Ma, per essa, tali sono, con evidenza, solo quelli “preesistenti” alle vicende politiche dello Stato costituzionale, aventi cioè un valore di autonomia che prescinde dalle vicende storiche che caratterizzano la “statalità” di più ampi territori, mutevole e non coincidente con la continuità “antropologica” delle comunità locali, intese come insediamenti urbani organizzati e costanti nel tempo, cioè come “città”.
Ciò è confermato nelle specifiche disposizioni della Carta europea che tutela le “autonomie locali” da interferenze di livello superiore, statali o regionali, (art.4, par.4), e lascia chiaramente intendere che il concetto dell’autonomia locale oggetto di disciplina non coincida con quello di qualsiasi livello territoriale intermedio “superiore”, fino agli Stati.
Argomenti si possono anche ritrarre dagli articoli. 8, che limita la “supervisione” ai casi previsti dalla costituzione per le sole “autonomie” locali, e 10, che considera l’associazionismo delle “autonomie” senza menzionare enti autonomi “intermedi” che ne sarebbero la risultante.
Valore sistematico decisivo, se non di interpretazione autentica, ha poi la successiva Carta dei diritti fondamentali dell’Unione Europea” (2010/C-2010), incorporata nel Trattato, che all’art.40, tutela soltanto il diritto di eleggibilità di ogni cittadino europeo con riferimento ai “comuni” in cui risieda, senza fare, in alcuna sua parte, riferimento a enti autonomi territoriali di più ampia dimensione.
In tal senso, l’attuale previsione dell’art.114, comma 1, Cost. (“La Repubblica è costituita dai Comuni, dalle Province, dalle Città metropolitane, dalle Regioni e dallo Stato”) non assume dunque valore di principio fondamentale, immutabile: né alla luce dei principi fondamentali costituzionali (come si dirà meglio) né alla luce delle previsioni comunitarie a valore costituzionale rafforzato.
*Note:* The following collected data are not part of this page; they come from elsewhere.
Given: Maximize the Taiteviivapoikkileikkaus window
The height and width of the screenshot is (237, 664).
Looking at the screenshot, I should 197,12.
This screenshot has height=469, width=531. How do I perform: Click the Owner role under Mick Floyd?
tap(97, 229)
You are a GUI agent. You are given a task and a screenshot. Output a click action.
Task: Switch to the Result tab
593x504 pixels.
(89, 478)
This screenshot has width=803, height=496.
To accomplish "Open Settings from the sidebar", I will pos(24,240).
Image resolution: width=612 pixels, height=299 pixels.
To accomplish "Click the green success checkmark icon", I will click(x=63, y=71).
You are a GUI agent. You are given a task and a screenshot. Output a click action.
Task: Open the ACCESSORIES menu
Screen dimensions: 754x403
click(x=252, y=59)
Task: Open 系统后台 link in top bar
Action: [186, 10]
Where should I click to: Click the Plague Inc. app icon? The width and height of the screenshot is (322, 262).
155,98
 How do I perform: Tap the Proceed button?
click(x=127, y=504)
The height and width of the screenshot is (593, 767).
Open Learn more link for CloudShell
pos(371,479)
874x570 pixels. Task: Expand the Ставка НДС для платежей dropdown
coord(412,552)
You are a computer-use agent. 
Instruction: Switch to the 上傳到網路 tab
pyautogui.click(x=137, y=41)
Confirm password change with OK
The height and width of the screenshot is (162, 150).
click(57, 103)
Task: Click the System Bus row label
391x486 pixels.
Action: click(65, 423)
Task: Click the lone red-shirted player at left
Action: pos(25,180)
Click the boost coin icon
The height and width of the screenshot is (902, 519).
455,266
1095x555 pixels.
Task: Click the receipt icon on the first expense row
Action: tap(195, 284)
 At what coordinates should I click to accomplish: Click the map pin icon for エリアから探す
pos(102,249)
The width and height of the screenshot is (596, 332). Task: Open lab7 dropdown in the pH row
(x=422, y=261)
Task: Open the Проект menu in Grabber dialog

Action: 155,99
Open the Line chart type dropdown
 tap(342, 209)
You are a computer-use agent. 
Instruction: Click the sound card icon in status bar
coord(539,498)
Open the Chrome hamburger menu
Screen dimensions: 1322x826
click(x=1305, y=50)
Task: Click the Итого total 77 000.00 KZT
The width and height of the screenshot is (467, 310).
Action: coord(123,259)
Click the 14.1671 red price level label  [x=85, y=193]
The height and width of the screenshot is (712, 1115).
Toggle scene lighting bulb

Ed infatti, quanto a principi fondamentali della Costituzione, l’art.5 Cost. è di per sé in perfetta linea con la Carta europea, perché “vincola” la Repubblica a “riconoscere e promuovere” solo le autonomie locali preesistenti allo Stato repubblicano, ciò nel senso storico-sociologico illustrato e recepito anche nella Carta, col risultato che solo gli enti denominati Comuni sono “preesistenti”, e quindi suscettibili di essere “riconosciuti” e non creazione “politica” storicamente mutevole.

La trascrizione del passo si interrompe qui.